### Instrucciones
1 - Según el texto fuente, ¿qué editorial publica la novela El cuerpo es quien recuerda?
2 - Convierte en una tabla Markdown las líneas de los registros que van desde la que contiene "Cookie Policy (72, 2480)" hasta la que contiene "Trang chủ (82, 166)", ambas incluidas. Usa las columnas n (número de fila) y Línea, y omite las líneas en blanco.

Tres mujeres. Tres historias distintas pero un mismo hilo conductor: cómo se reflejan las existencias disconformes. Rita, Nadiya y Victoria son las protagonistas de El cuerpo es quien recuerda, la nueva novela de Paula Puebla, editada por Tusquets. A lo largo de sus casi 300 páginas, la escritora argentina construye las voces de estas mujeres que, unidas desde su soledad, atraviesan situaciones que las llevan a reflexionar profundamente sobre quién es una, el cuerpo y las relaciones.
En su nuevo libro, Paula Puebla se aleja de la corrección política y abre preguntas y debates sobre temas profundamente actuales: la maternidad, la subrogación de vientres, los límites del cuerpo, la identidad y los mandatos de clase. “La culpa es un látigo que pega desde adentro”, dice una de las protagonistas en el libro: al recorrer las páginas de la novela es imposible que la identificación no suceda. Así, las mujeres que construye en El cuerpo es quien recuerda son sobrevivientes de un mismo sistema y no solo exploran miserias propias sino que meter el dedo en llagas ajenas también forma parte de estas historias. Así como lo hizo en Una vida en presente, Puebla aborda, con herramientas ficcionales, algunos temas tan vigentes como necesarios.

### Registros mostrados
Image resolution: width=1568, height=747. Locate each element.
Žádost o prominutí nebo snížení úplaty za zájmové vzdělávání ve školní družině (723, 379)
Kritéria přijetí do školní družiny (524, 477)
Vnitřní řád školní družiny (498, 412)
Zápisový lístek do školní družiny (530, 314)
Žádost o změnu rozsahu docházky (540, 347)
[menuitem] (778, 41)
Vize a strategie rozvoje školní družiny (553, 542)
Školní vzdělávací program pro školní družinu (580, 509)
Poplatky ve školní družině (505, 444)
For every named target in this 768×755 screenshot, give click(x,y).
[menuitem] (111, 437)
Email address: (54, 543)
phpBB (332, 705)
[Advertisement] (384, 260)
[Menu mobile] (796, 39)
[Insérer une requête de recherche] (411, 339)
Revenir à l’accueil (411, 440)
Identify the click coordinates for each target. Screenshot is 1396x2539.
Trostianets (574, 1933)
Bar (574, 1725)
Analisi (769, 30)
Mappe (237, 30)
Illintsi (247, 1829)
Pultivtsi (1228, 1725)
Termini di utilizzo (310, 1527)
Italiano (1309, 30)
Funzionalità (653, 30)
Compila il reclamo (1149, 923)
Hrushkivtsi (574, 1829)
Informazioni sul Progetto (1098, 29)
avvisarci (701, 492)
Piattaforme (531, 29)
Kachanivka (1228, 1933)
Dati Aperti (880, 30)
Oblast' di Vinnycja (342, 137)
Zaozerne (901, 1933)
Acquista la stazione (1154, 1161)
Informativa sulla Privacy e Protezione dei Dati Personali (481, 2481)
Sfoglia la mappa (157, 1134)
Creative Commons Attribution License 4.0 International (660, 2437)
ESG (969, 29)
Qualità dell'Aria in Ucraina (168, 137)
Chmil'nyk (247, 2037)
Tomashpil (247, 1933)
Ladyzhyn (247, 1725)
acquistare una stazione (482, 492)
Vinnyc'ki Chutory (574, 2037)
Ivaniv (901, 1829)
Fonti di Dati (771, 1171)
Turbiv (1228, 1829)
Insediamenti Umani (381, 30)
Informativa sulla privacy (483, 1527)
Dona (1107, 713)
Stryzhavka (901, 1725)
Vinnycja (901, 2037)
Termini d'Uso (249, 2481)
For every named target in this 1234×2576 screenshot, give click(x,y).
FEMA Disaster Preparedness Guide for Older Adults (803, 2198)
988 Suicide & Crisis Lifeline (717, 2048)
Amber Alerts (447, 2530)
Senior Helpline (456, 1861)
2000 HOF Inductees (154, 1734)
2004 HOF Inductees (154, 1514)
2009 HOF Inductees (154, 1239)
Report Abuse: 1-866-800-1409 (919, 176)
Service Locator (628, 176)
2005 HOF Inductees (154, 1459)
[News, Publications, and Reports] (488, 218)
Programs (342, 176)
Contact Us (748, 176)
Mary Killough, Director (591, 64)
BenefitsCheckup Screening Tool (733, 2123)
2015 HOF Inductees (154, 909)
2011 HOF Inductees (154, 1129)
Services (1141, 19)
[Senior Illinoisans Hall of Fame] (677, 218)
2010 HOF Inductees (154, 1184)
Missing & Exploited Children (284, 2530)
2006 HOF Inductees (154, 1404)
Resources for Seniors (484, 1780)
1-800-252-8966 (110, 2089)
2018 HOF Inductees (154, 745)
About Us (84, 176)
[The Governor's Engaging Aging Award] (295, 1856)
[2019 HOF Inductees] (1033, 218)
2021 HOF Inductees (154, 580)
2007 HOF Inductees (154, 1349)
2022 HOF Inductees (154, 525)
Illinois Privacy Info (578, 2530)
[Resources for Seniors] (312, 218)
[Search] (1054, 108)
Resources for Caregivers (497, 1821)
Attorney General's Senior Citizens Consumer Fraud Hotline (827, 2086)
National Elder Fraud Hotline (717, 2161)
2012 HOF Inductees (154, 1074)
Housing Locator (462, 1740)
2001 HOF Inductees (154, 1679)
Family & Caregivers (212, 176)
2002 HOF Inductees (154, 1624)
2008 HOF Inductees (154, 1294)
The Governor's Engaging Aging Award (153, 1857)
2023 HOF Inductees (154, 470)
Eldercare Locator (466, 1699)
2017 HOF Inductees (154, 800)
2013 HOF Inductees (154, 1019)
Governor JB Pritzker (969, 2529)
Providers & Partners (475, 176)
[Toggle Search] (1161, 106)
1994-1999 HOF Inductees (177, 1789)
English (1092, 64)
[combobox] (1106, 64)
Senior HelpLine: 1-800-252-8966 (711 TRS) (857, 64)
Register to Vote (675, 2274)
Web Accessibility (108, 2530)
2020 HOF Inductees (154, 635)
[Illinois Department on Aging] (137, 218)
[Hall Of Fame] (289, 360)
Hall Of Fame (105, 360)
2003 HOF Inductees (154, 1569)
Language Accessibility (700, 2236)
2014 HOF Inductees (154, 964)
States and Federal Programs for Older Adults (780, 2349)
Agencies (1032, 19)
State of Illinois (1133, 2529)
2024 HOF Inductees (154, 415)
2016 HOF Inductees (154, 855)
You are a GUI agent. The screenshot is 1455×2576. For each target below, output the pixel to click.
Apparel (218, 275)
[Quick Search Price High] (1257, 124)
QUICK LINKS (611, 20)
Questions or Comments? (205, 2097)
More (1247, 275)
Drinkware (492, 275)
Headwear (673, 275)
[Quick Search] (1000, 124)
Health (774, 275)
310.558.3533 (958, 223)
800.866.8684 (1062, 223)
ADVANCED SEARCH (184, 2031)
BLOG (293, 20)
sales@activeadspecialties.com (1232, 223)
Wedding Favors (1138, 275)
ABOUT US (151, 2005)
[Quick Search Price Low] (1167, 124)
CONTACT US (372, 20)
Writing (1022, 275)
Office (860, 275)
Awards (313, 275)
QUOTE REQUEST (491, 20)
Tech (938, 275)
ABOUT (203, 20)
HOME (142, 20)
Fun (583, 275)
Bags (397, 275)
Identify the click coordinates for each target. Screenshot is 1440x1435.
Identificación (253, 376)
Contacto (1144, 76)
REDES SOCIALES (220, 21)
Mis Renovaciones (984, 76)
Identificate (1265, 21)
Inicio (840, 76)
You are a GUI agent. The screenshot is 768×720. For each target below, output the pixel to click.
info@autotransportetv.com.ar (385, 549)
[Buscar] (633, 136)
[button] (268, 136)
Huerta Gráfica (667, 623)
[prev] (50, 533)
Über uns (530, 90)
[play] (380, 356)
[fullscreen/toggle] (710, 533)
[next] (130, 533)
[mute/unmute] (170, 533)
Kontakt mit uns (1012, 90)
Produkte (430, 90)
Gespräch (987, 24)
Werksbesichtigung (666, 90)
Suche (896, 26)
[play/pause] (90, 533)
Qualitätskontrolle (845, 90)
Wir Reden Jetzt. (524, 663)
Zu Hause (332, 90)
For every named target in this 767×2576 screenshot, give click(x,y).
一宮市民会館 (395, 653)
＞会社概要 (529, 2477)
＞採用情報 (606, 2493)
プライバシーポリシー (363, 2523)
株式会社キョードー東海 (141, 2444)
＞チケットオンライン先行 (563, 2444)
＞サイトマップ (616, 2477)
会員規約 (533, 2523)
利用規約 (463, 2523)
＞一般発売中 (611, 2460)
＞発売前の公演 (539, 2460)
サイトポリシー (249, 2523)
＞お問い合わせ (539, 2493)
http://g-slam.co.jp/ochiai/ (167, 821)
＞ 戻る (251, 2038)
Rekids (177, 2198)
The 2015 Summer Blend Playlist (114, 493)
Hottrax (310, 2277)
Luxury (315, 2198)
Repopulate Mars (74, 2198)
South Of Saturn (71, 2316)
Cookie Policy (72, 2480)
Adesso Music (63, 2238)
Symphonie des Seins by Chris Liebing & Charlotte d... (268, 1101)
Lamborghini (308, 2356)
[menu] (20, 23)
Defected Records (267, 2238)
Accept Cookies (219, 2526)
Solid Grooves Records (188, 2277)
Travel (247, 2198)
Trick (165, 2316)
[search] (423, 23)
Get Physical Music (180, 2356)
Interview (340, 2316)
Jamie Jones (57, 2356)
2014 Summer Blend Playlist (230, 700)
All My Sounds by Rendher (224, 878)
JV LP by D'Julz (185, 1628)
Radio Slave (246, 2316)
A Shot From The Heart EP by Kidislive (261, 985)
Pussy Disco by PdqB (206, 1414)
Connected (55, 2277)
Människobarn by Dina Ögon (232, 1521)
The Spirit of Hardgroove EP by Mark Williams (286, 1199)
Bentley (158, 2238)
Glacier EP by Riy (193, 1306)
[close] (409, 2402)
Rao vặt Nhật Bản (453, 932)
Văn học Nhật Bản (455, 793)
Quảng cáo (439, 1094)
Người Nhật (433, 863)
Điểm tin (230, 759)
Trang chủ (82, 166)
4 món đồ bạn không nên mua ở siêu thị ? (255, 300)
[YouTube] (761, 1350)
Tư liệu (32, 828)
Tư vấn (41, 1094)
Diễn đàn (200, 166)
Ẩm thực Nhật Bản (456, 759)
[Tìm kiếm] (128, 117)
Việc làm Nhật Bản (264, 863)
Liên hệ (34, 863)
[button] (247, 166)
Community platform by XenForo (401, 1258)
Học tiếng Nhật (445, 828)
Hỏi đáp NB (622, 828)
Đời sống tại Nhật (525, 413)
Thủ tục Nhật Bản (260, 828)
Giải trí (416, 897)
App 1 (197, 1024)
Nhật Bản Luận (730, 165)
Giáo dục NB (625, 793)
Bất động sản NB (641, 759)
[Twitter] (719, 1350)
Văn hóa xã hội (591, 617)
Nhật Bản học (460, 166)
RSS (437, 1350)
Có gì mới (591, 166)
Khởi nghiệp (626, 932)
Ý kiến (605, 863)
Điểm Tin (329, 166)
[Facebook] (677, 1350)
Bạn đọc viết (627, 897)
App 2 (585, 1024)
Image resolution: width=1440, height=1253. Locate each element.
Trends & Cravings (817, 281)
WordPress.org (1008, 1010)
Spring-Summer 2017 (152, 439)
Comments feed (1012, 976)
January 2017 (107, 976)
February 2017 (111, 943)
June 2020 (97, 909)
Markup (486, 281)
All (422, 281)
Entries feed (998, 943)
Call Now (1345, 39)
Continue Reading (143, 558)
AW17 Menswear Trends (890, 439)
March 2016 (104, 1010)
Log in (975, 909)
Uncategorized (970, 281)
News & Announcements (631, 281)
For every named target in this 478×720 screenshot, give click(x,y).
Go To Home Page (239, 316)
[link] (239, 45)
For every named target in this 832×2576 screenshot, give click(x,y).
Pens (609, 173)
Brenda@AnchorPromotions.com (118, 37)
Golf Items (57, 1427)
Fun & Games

### Respuestas por tarea
1 - Tusquets.

2 -
| n | Línea |
|---|---|
| 1 | Cookie Policy (72, 2480) |
| 2 | Adesso Music (63, 2238) |
| 3 | Symphonie des Seins by Chris Liebing & Charlotte d... (268, 1101) |
| 4 | Lamborghini (308, 2356) |
| 5 | [menu] (20, 23) |
| 6 | Defected Records (267, 2238) |
| 7 | Accept Cookies (219, 2526) |
| 8 | Solid Grooves Records (188, 2277) |
| 9 | Travel (247, 2198) |
| 10 | Trick (165, 2316) |
| 11 | [search] (423, 23) |
| 12 | Get Physical Music (180, 2356) |
| 13 | Interview (340, 2316) |
| 14 | Jamie Jones (57, 2356) |
| 15 | 2014 Summer Blend Playlist (230, 700) |
| 16 | All My Sounds by Rendher (224, 878) |
| 17 | JV LP by D'Julz (185, 1628) |
| 18 | Radio Slave (246, 2316) |
| 19 | A Shot From The Heart EP by Kidislive (261, 985) |
| 20 | Pussy Disco by PdqB (206, 1414) |
| 21 | Connected (55, 2277) |
| 22 | Människobarn by Dina Ögon (232, 1521) |
| 23 | The Spirit of Hardgroove EP by Mark Williams (286, 1199) |
| 24 | Bentley (158, 2238) |
| 25 | Glacier EP by Riy (193, 1306) |
| 26 | [close] (409, 2402) |
| 27 | Rao vặt Nhật Bản (453, 932) |
| 28 | Văn học Nhật Bản (455, 793) |
| 29 | Quảng cáo (439, 1094) |
| 30 | Người Nhật (433, 863) |
| 31 | Điểm tin (230, 759) |
| 32 | Trang chủ (82, 166) |